The magnetic structure of the Lord of the Rings extends to be 10 times wider than the planet itself. On Earth, the magnetosphere is shaped by the internal geodynamo and by the solar wind from the Sun. From the Sun's perspective, it has two symmetric lobes: its cusp is said to be at 12 o'clock.
Saturn’s, instead, has a lobe much larger than the other, with the cusp located between one o'clock and three o'clock on an imaginary clock face. The cause for this is twofold. Saturn rotates very fast on its axis, in just 10.7 hours, helping shift the magnetosphere. On top of that, the plasma present in the Saturnian system – especially that produced by Enceladus – contributes to this lopsidedness.
“By combining Cassini observations with simulations, we found that Saturn's rapid rotation and the plasma from its moon Enceladus together shape the asymmetric global distribution of the cusps,” lead author Dr Yan Xu, from the Southern University of Science and Technology in China, said in a statement. “We hope this gives some useful reference for future exploration of Jupiter's and Saturn's space environments.”
The Cassini mission discovered that Enceladus’s south pole releases geysers that form a very wide and very faint ring. The water molecules that escape can become ionized, and it was discovered recently that this was creating waves in the magnetosphere. Now, we know that the effect is even bigger.
“The cusp is the place where the solar wind can slip directly into the magnetosphere. Knowing the location of Saturn’s cusp can help us better understand and map the whole magnetic bubble,” added co-author Professor Andrew Coates, from Mullard Space Science Laboratory at UCL.
“This study also provides critical evidence for a long-held theory – that the rapid spin of massive planets like Saturn with active moons replaces the solar wind as the dominant force shaping magnetospheres. It shows that Saturn’s magnetosphere, as well as the magnetospheres of other rapidly spinning gas giants, likely differ fundamentally from Earth’s.”
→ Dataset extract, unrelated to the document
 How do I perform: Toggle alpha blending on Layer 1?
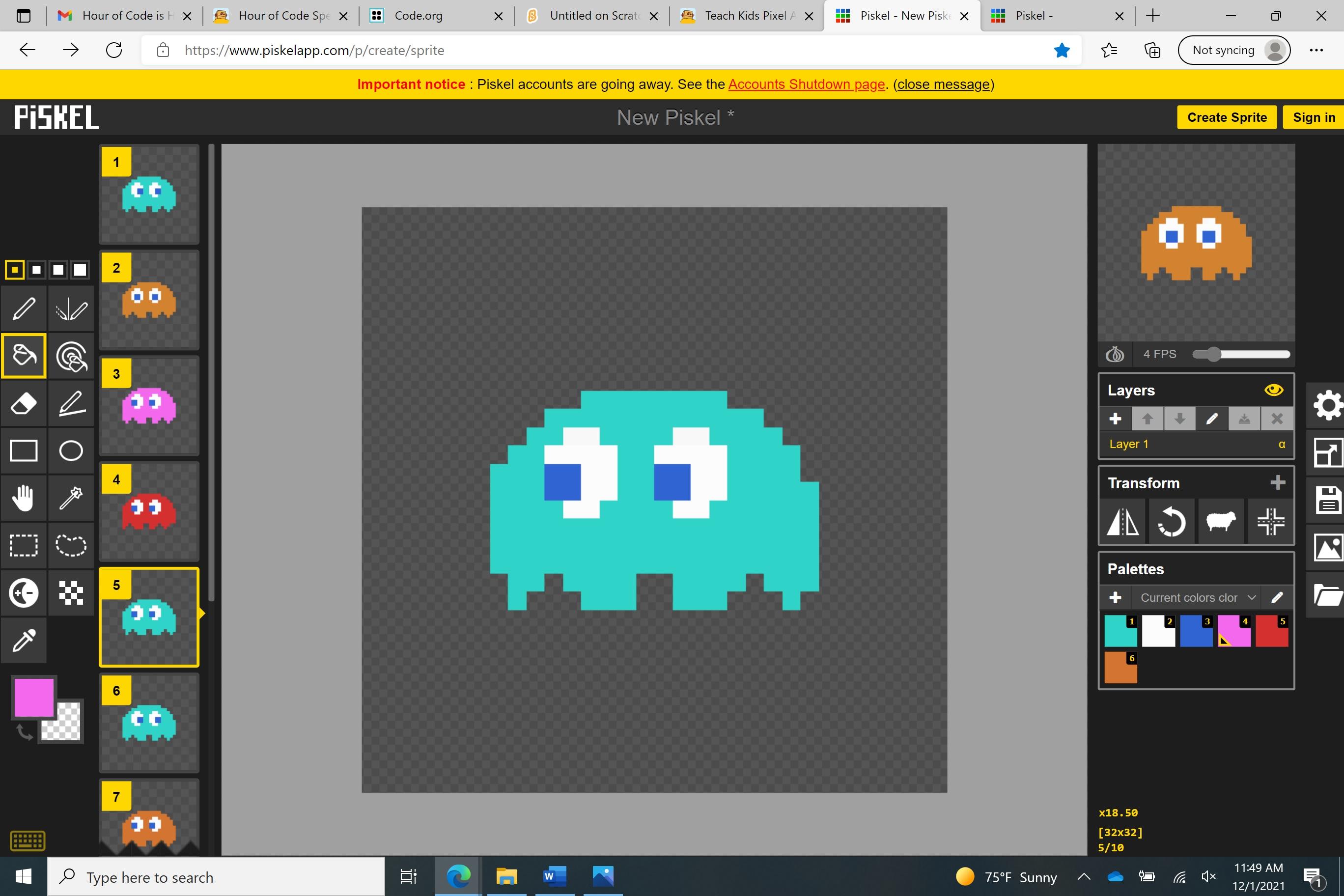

“Enceladus itself is a key driver of this environment, releasing huge amounts of water vapour that gets ionised, loading the magnetosphere with heavy plasma that is then pulled around as the planet spins.”
The Cassini-Huygens mission was a collaboration of NASA, the European Space Agency (ESA), and the Italian Space Agency. The discovery of a liquid ocean and interesting chemistry on Enceladus has prompted ESA to plan a mission back to the icy moon to study whether it might host life.
“A better understanding of Saturn’s environment is especially urgent now as plans for our return to Saturn and its moon Enceladus start to be developed. These results feed into the excitement that we are going back there. This time we will look for evidence of habitability and for potential signs of life.”
The study is published in the journal Nature Communications.